And now for something completely different: A feel-good story about COVID-19.
Such tales are in short supply these grim days—so meet Scott Krager, the Portland software developer behind 8tests.com, a constantly refreshing website that scans through the major retailers that sell at-home COVID tests to instantly tell you which ones are in stock and available for order.
He started working on it on Monday. After about 20 hours of programming, the site launched on Wednesday, and already has had over 10,000 hits, Krager says.
The impetus for the site was two-fold: One, Krager didn’t care for having 20 different tabs open on his computer at once, constantly toggling back and forth and hitting refresh in hopes of being in the right place, right time when Amazon, Walgreens, CVS, Wal-Mart, Rite-Aid and other major retailers had restocked their online rapid testing supply. (If you click through and buy tests from some of the retailers, Krager earns a small commission, which he says will go to keep the site's back-end operational.)
The other nudge came from President Joe Biden, who announced earlier this week that starting on Saturday, health insurance companies will have to reimburse you for eight free at-home COVID-19 tests per month—for every person in your household. With packs of two retailing for around $20-$25 right now, that can be a hundred dollars saved per month for a family of four.
The site is just for tests that are shipped out for delivery; it doesn’t tell you whether the testing kits are on shelves at the Walgreens near you for immediate use, nor does it find appointments for PCR testing, another COVID-era need that’s in short supply. But it does tell you when the testing kits will be delivered, allowing you to plan accordingly.
“I wanted one giant big button that was easy to use and easy to refresh,” says Krager, who founded a search engine optimization start-up in 2012, sold it in 2017, and then spent six months working as an emergency medical technician in Seattle. “You should be able to just walk into any store and walk out with a bunch of tests, but this is a good step, giving people at least a reimbursement, and hopefully, access to the free tests very easily.”
Krager, whose brother is the deputy public health officer for Clark County, Wash., had an early inkling that Omicron might scramble the pandemic calculations yet again, so he stocked up on tests in the late fall, when they were still relatively plentiful. He’s found, he says, that being able to take a quick at home test brings at least some peace of mind in uncertain times: “[Tests] are very useful for social interactions, where you just want to feel a little more comfortable and know that you’re not just asymptomatic. So hopefully, any more tests into people's hands will reduce anxiety for people, and just help reduce the spread overall, because, if you are asymptomatic, and do have a positive test, then you can stay home and isolate yourself.

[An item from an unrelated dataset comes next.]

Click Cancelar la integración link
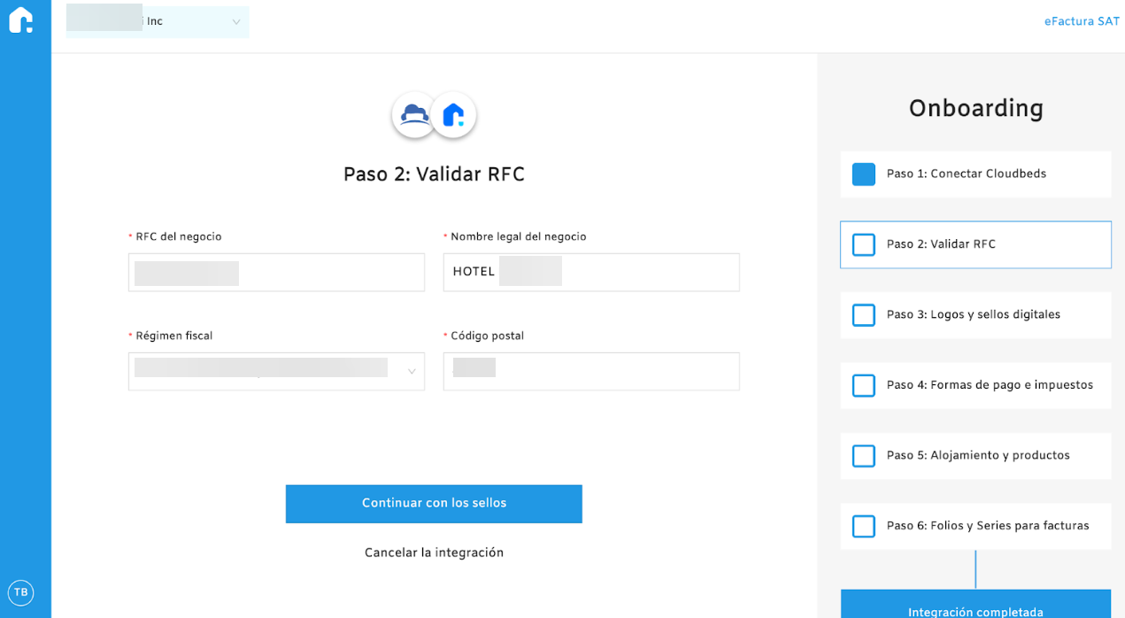 434,552
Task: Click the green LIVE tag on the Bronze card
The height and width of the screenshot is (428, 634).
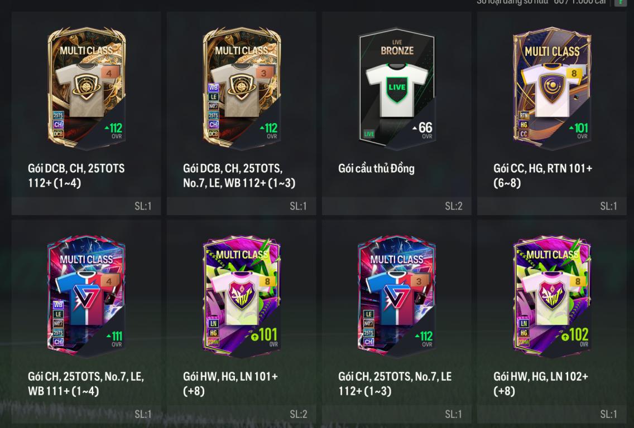Action: tap(369, 134)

Tests are still in short supply, despite Oregon’s announcement two weeks ago that it would order six million kits to distribute to health care systems, nonprofits, and K-12 schools, among other places. But delivery of those kits has lagged due to supply chain issues, a spokeswoman for the Oregon Health Authority told The Oregonian this week, and the full order is not expected to be complete until February. The Omicron surge is projected to peak in the state by late January.